Developing free-to-air terrestrial and online viewing platform YouView, a modified Freeview set top box venture headed by Lord Alan Sugar (The Apprentice), has taken a knock to their chances of success in the competitive TV service market, after losing a battle in court over the rights to the name which is claimed to have already been trademarked.
As a result of the decision by Justice Floyd in the High Court in London (England) last Friday, the service could be forced to give up its name after it was found that YouView is ‘confusingly similar’ to a trademarked slogan ‘Your View’ from Total Ltd. (an English telecommunications company), though the combination service claim they have no intention of giving up their platform’s name, and will continue to appeal until it is impossible to change the decision.

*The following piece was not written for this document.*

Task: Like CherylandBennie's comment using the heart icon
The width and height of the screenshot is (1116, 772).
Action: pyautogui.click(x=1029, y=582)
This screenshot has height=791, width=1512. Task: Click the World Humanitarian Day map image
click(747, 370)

YouView have been operating as a concept (run as a joint venture between companies and broadcasters such as the BBC, ITV, Channel 4, Channel 5, Arquiva, BT, and TalkTalk) since 2010 (despite only launching their first set-top-box this summer), but it is claimed that Total registered the trademark for ‘YOUR VIEW’ in 2009, and described as interfering with YouView’s pre-launch claims to the Trade Marks Registry that even included ‘lower case’ forms, such as ‘youview’.

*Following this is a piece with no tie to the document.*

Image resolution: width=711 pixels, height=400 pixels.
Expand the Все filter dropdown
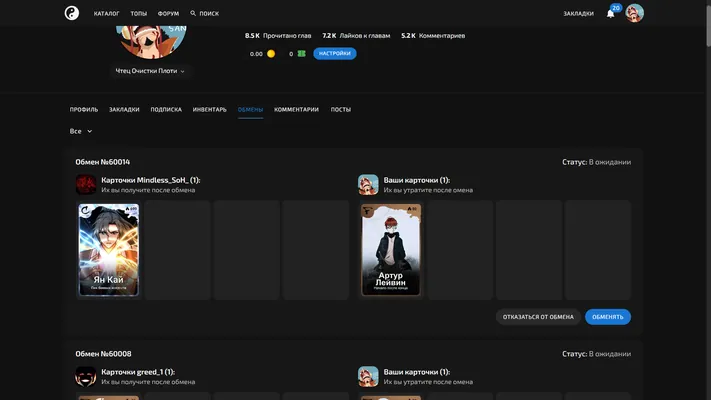coord(81,131)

While YouView applied the argument that they did not have a similarity with Total’s trademark, Justice Floyd backed the original decision of the Trade Marks Registry, as Paul Gordon of Willans LLP Solicitors (representing Total) said of his side’s current victory: “Our client has done the right thing in defending a brand that is pivotal to their business and is legally theirs. We welcome the judge’s ruling.”

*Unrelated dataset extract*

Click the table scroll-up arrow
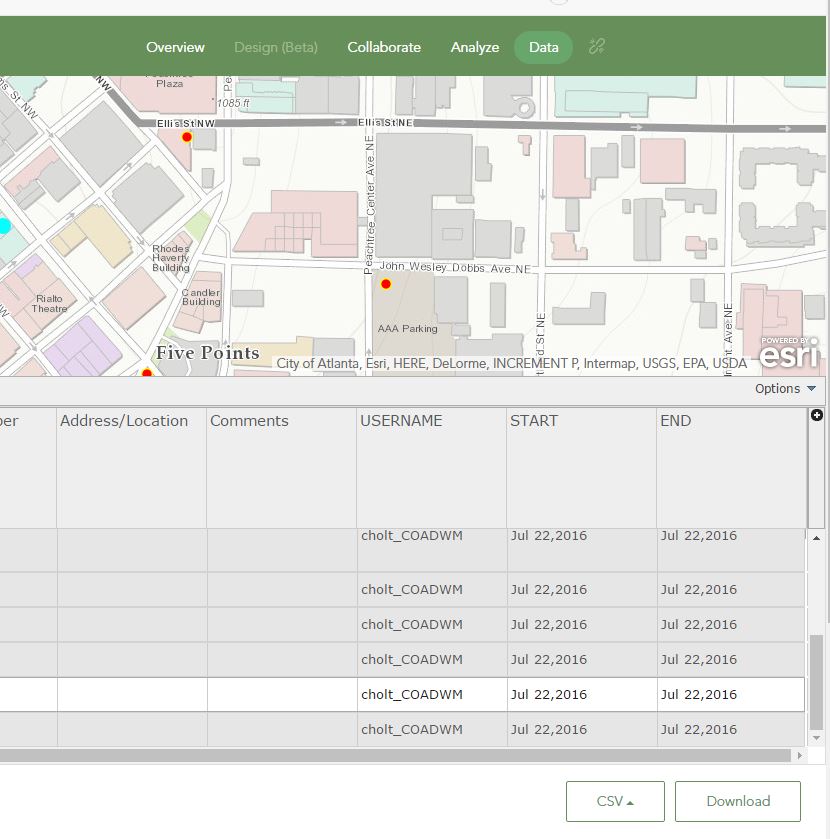 (x=816, y=539)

Total Ltd.’s managing director Stuart Baikie summarised of his company’s triumph against much more high-profile opponents: “Our customer base and reputation is built on a winning combination of telecommunications services combined with our unique support systems, of which YourView plays an essential part. YourView enables us to deliver services that are outside the scope of our competitors and we have placed significant resource and investment into integrating all new and existing systems under the global YourView umbrella. It is the root of our service evolution and development roadmap, so therefore critical to our growing business. We welcome the High Court’s judgment.”
Meanwhile, a YouView spokeswoman claimed that the TV service is not going to be changing its identity in the wake of the case, despite fears that they may be forced to make what would be an expensive and potentially company-damaging move, as she summarised: “YouView has no intention of changing its name. This matter is complex and subject to a number of ongoing legal actions and will be settled in the courts.”